* _Task item_:
In the records that follow, the lines from the one containing "[Atlantico on X (Twitter)] (191, 2488)" to the one containing "[Nintendo at E3", inclusive, are to be given again exactly.

* _Available data_:
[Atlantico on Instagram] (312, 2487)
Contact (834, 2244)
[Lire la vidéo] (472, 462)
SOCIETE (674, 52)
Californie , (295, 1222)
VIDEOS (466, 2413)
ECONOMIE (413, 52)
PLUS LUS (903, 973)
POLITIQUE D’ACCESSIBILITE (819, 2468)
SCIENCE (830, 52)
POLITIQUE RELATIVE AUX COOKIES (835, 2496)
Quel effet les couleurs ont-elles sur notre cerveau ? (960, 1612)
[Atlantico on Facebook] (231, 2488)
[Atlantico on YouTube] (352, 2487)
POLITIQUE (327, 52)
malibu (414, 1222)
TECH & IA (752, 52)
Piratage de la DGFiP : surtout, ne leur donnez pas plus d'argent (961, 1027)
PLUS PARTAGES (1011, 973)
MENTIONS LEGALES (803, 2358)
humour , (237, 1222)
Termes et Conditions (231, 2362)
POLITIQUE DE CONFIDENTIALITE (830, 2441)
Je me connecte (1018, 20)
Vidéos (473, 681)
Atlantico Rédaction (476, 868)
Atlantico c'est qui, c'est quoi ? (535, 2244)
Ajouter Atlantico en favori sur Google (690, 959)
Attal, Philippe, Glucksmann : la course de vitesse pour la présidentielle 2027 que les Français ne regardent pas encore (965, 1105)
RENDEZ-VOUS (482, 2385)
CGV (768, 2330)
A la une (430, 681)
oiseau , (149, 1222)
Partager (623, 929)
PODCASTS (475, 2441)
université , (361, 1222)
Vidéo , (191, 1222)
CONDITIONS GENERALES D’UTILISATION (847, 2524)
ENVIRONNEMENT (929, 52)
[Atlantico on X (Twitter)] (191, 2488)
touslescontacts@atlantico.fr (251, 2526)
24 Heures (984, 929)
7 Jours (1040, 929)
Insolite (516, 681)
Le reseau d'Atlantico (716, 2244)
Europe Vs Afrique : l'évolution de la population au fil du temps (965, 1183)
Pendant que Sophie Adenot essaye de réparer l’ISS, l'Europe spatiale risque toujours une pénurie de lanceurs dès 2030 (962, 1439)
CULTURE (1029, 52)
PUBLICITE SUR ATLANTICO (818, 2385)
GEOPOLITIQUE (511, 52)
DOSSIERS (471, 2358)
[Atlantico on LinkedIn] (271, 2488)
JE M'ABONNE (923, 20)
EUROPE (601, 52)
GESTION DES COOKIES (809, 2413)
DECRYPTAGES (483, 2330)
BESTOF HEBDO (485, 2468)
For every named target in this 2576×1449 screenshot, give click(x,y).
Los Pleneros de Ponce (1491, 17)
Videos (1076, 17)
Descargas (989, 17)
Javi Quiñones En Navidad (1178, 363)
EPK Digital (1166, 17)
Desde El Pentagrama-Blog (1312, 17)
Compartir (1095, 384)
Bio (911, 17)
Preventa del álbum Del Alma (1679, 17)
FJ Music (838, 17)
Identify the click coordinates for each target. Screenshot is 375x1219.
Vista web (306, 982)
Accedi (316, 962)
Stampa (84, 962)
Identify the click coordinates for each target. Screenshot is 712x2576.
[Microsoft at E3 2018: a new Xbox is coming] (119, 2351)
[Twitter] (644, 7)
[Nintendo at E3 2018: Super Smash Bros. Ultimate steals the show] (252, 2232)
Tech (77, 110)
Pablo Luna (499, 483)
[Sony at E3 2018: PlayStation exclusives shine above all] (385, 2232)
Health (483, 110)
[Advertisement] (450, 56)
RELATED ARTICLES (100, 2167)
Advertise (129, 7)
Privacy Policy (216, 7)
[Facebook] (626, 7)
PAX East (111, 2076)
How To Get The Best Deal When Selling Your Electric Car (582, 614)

* _Written response_:
[Atlantico on X (Twitter)] (191, 2488)
touslescontacts@atlantico.fr (251, 2526)
24 Heures (984, 929)
7 Jours (1040, 929)
Insolite (516, 681)
Le reseau d'Atlantico (716, 2244)
Europe Vs Afrique : l'évolution de la population au fil du temps (965, 1183)
Pendant que Sophie Adenot essaye de réparer l’ISS, l'Europe spatiale risque toujours une pénurie de lanceurs dès 2030 (962, 1439)
CULTURE (1029, 52)
PUBLICITE SUR ATLANTICO (818, 2385)
GEOPOLITIQUE (511, 52)
DOSSIERS (471, 2358)
[Atlantico on LinkedIn] (271, 2488)
JE M'ABONNE (923, 20)
EUROPE (601, 52)
GESTION DES COOKIES (809, 2413)
DECRYPTAGES (483, 2330)
BESTOF HEBDO (485, 2468)
For every named target in this 2576×1449 screenshot, give click(x,y).
Los Pleneros de Ponce (1491, 17)
Videos (1076, 17)
Descargas (989, 17)
Javi Quiñones En Navidad (1178, 363)
EPK Digital (1166, 17)
Desde El Pentagrama-Blog (1312, 17)
Compartir (1095, 384)
Bio (911, 17)
Preventa del álbum Del Alma (1679, 17)
FJ Music (838, 17)
Identify the click coordinates for each target. Screenshot is 375x1219.
Vista web (306, 982)
Accedi (316, 962)
Stampa (84, 962)
Identify the click coordinates for each target. Screenshot is 712x2576.
[Microsoft at E3 2018: a new Xbox is coming] (119, 2351)
[Twitter] (644, 7)
[Nintendo at E3 2018: Super Smash Bros. Ultimate steals the show] (252, 2232)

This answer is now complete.